Heightened transparency and education around the many financial products and services available in the marketplace today is critical in a client-adviser relationship, particularly surrounding changing consumer preferences for financial advice. The industry will continue to evolve, and as it does, advisers must escalate the importance of acting in the best interest of clients and present them with all available retirement income offerings. Regardless of regulatory changes, good advisers act in each client's best interest.
Saving for retirement is not as simple today as it was for previous generations. Demographic changes, and the fraying of corporate and government safety nets have had a profound impact on retirement income planning. With interest rates at historic lows and equity markets at all-time highs, the conditions that have allowed the most trusted strategies of the past to succeed are unlikely to be successful much longer. In fact, there is a 50% chance that retirees will outlive their savings. The annuity products available in today's financial marketplace offer guaranteed lifetime income that can help consumers achieve their retirement goals. It's up to the adviser to present these products to their clients to ensure they understand all available options, including how their adviser gets paid.
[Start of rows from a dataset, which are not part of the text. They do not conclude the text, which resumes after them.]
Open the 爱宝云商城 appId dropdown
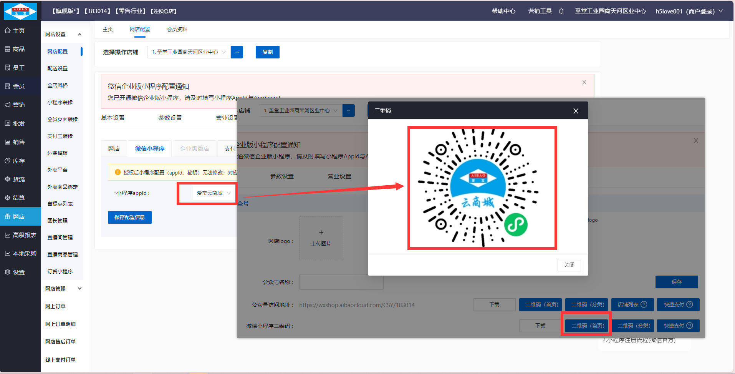This screenshot has height=374, width=735. (214, 193)
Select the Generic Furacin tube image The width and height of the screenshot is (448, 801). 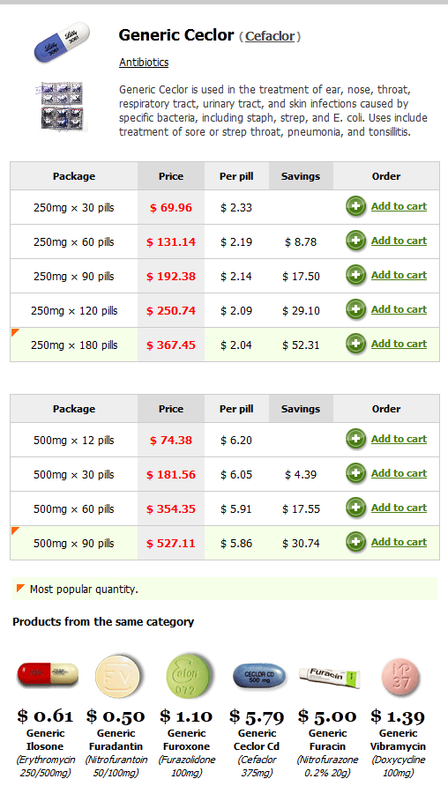coord(329,677)

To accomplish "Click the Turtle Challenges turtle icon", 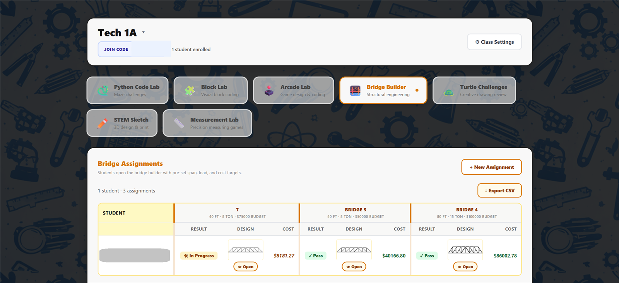I will (448, 92).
MAKING THE CASE FOR CHOICE
The Department of Labor's final rule acknowledged that both fee- and commission-based services can be in the client's best interest. Coupled with a thorough assessment of client needs and unbiased advice, both options offer benefits to clients. By listening to their needs, including past financial history and future goals and objectives, advisers can analyze a variety of potential paths for clients to take. In laying out options, clients are empowered to make their own decisions and determine what is right for them. Sharing objective information gives clients not only flexibility in options, but ultimately the choice to determine how they want to plan for their future.
As advisers help clients achieve their retirement income goals, there are certain factors to consider when determining which product or service is the right fit, and whether a fee- or commission-based arrangement is appropriate for each client.
DIFFERENT FINANCIAL NEEDS
Clients who anticipate more frequent portfolio changes may prefer a fee-based arrangement for consistent monitoring and oversight. In this manner, a flat rate or fixed percentage can help clients keep costs down, while receiving financial advice on a regular basis.
If clients see less need for ongoing portfolio changes, commission-based arrangements may be more suitable. In this model, clients receive advice primarily at the beginning of the process. Commission-based advice may be particularly appropriate for long-term, buy-and-hold investments like annuities. This level of guidance requires advisers to spend a significant amount of time educating clients about product selection and how it will contribute to their retirement income planning objectives.
Clients place a great deal of trust in financial advisers, providing the industry with the opportunity to increase the level of client care by promoting transparent and open conversation.
By understanding a client's objectives for the future, advisers can present clients with a variety of choices and maintain transparency in discussions about their compensation models. To educate clients is to empower them to make an informed decision and build a client-adviser relationship underscored by trust.
As consumer preferences and regulatory frameworks evolve, advisers have the opportunity to lead an open and transparent dialog about fee- and-commission-based retirement income services and prove how both act in clients' best interests. This not only reframes the conversation between clients and advisers; it also encompasses the broader perspective of overall client care.
John Kennedy is head of retirement solutions distribution for Lincoln Financial Distributors.